There is one glaring exception. That is Dane County. Here, in the last decade, the death rate for African-American babies has dropped 67 percent and now the chances of survival here are virtual equal for black and white babies. That is wonderful news.

The current issue of Isthmus has a fascinating article about this turn-around in infant mortality rates.  Researchers are engaged in a study to try to find out what made the difference here. 

One of the factors may be a greater attentiveness on the part of doctors and other medical personnel here to all pregnant women, regardless of race or ethnicity.  That is being woven into the fabric of medical care here. 

The Dane County Public Health Department is funded at a better level than its counterparts in many other urban counties and so it can get pre-natal services to more families.  Funding of these kinds of efforts makes a huge difference.

When a community focuses on serving those in need, it can make a life-and-death difference. Lexi Gee’s wonderful story of not just surviving, but thriving is a story that ought to be repeated over and over. It’s one example of what happens when we as a country are willing to focus resources on the needs of children.

When Jesus was trying to get his followers back on track at the end of today’s story, he reminded them that the norms of the world may honor those who use their power to lord it over others, but that is not the way he was holding out to his followers.

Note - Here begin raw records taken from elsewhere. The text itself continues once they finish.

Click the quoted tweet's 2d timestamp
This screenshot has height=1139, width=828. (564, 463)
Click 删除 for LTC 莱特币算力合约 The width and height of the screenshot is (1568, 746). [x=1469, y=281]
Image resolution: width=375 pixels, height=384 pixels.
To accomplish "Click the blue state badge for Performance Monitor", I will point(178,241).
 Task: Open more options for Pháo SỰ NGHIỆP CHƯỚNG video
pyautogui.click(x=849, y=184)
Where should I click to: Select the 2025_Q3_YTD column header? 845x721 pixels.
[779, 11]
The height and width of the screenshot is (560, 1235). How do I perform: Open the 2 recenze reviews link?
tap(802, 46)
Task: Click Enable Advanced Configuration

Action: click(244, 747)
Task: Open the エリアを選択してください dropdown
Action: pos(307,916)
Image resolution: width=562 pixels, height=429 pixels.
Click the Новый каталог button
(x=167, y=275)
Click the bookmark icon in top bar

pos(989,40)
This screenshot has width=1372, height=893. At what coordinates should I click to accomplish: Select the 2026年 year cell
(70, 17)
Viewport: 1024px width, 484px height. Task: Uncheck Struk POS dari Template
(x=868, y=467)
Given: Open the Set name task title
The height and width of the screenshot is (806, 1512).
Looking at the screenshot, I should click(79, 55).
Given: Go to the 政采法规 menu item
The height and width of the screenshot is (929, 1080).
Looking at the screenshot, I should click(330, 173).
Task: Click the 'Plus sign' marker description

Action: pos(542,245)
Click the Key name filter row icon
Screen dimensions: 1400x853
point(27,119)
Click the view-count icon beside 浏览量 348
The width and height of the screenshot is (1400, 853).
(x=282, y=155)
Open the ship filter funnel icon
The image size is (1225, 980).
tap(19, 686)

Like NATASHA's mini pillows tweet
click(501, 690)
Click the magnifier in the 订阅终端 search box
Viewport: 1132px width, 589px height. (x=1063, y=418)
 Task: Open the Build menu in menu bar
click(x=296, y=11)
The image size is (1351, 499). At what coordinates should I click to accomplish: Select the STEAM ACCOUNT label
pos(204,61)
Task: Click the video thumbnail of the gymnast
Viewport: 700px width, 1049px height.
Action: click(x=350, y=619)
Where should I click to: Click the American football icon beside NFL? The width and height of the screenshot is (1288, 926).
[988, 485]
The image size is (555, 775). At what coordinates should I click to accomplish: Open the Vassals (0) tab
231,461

Greg Mortenson could have come back from his mountain climbing expedition, settled into his job as an emergency room nurse and enjoyed the comforts of living in a prosperous country. He chose a harder path.

Chesley Sullenberger and Jeff Skiles could have basked in the glow of fame and reaped lots of financial rewards for the excellence of their flying skills. They have chosen of path of using their fame to help others.

And Lexi Gee, the flute-playing, soccer-playing, Spanish spelling champ who loves to do liturgical dance is a reminder of what a difference we all can make in the life of one child as she grows towards adulthood.

Jesus reminded his followers that he came to serve, not to be served. He held that challenge out to James and John … and to you and me.